*** Begin section ***

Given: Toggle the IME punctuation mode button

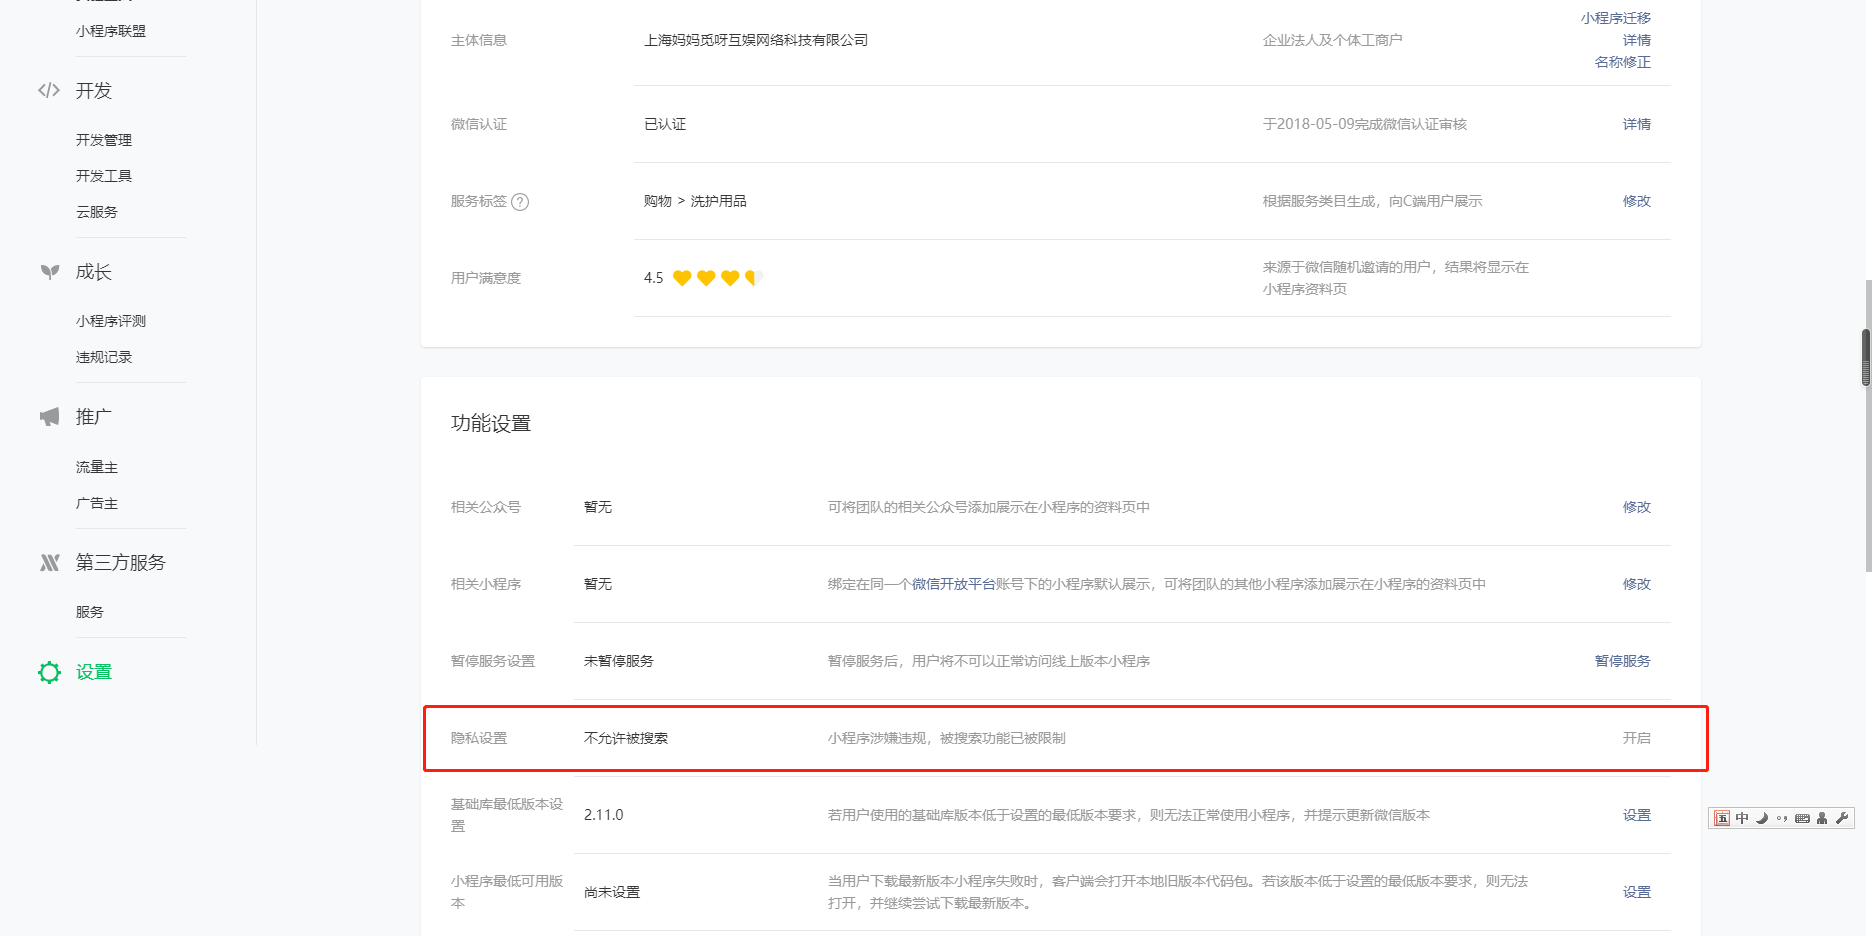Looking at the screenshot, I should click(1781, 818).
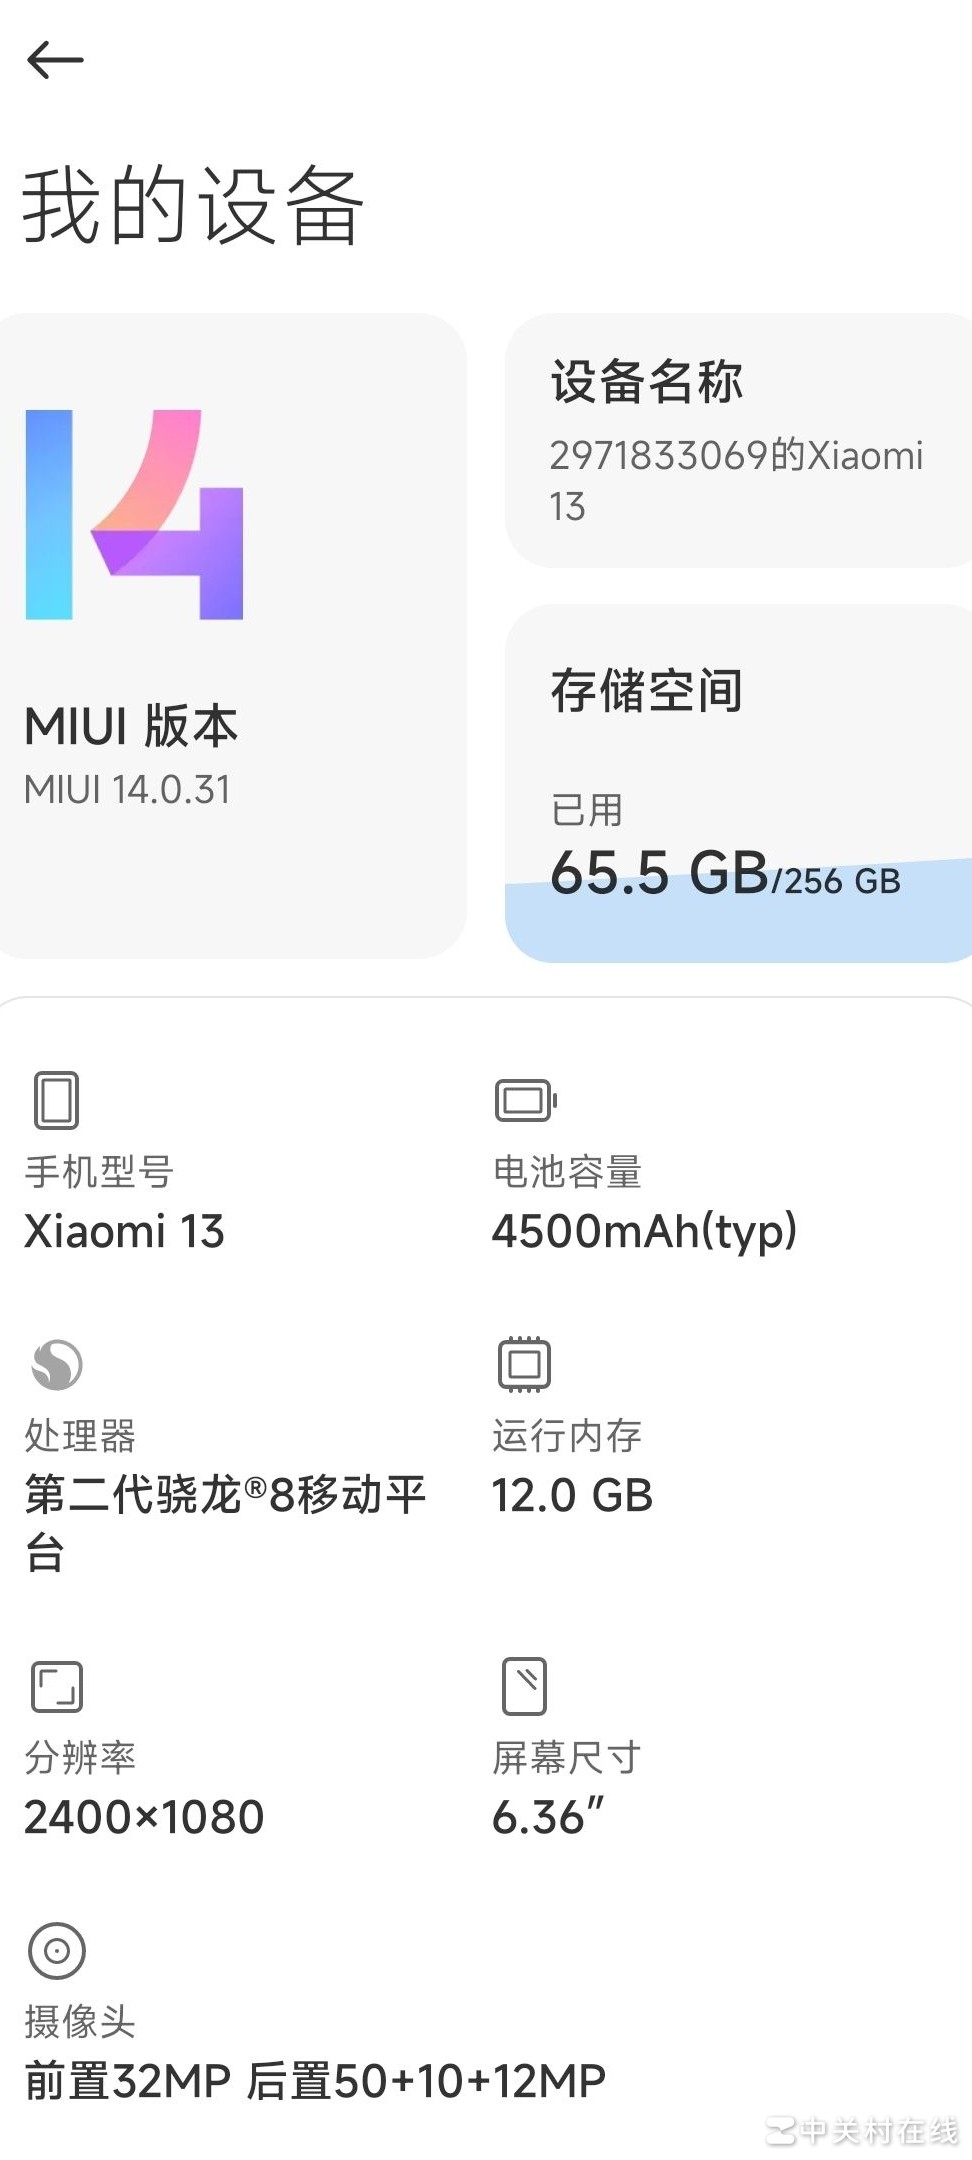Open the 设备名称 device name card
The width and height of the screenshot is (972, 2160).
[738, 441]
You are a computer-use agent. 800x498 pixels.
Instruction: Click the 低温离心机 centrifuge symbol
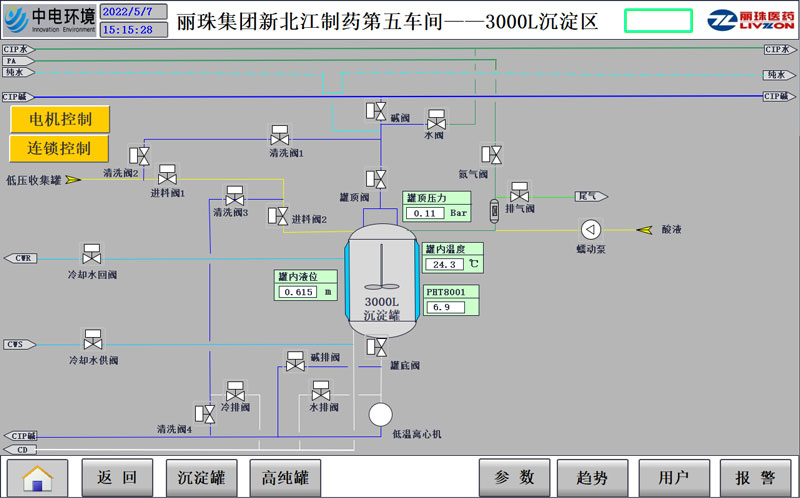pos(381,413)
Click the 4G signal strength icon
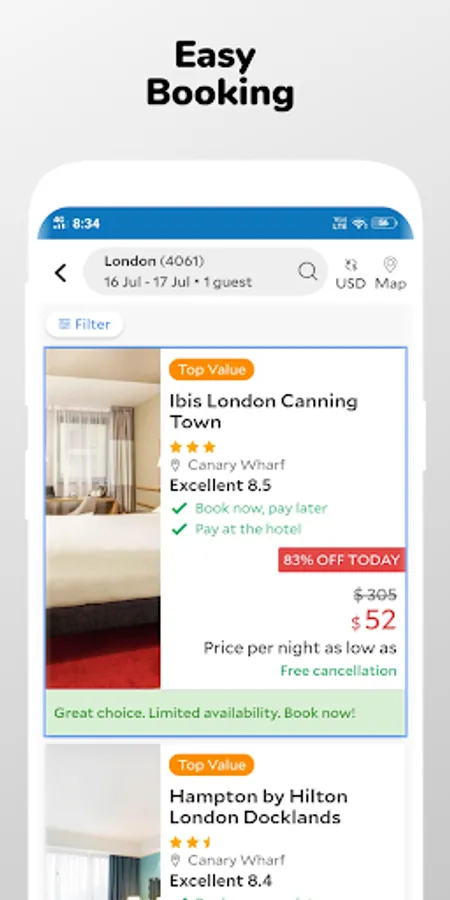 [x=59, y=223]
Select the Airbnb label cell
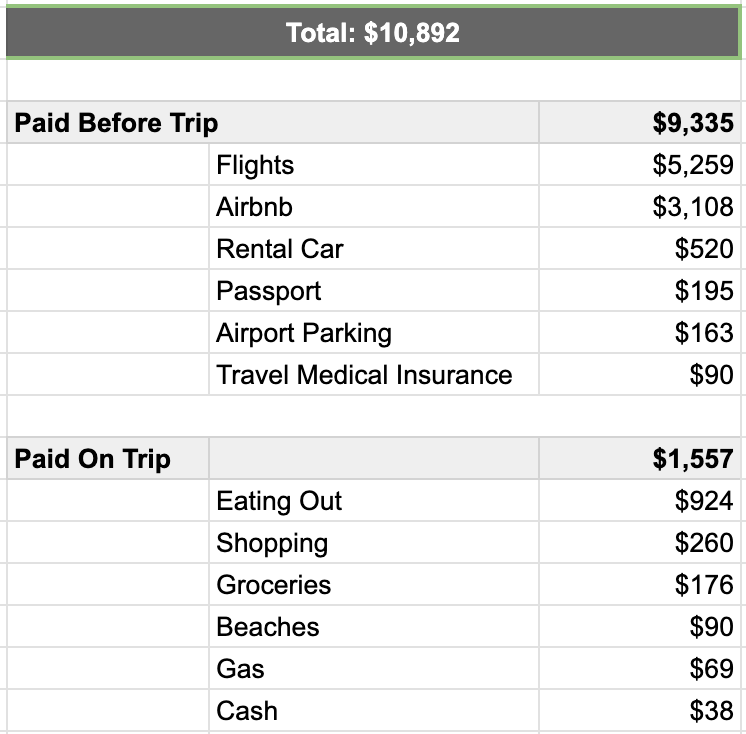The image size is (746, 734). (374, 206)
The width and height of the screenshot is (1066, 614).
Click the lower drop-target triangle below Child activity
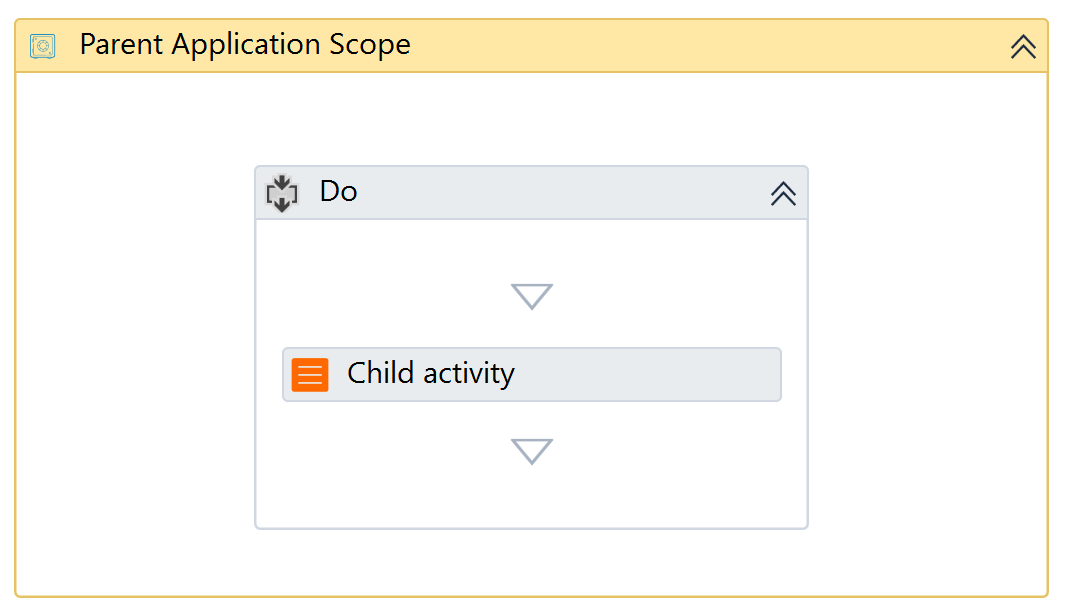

*** End section ***

**Task to carry out**
Every line above is to be given again exactly, apart from the pictures.

**Response for this exercise**
Given: Toggle the IME punctuation mode button

Looking at the screenshot, I should click(1781, 818).
Open the 设备名称 device name card
The width and height of the screenshot is (972, 2160).
[738, 441]
You are a computer-use agent. 800x498 pixels.
Instruction: Click the 低温离心机 centrifuge symbol
pos(381,413)
Click the 4G signal strength icon
 [x=59, y=223]
Select the Airbnb label cell
The image size is (746, 734). (374, 206)
The width and height of the screenshot is (1066, 614).
Click the lower drop-target triangle below Child activity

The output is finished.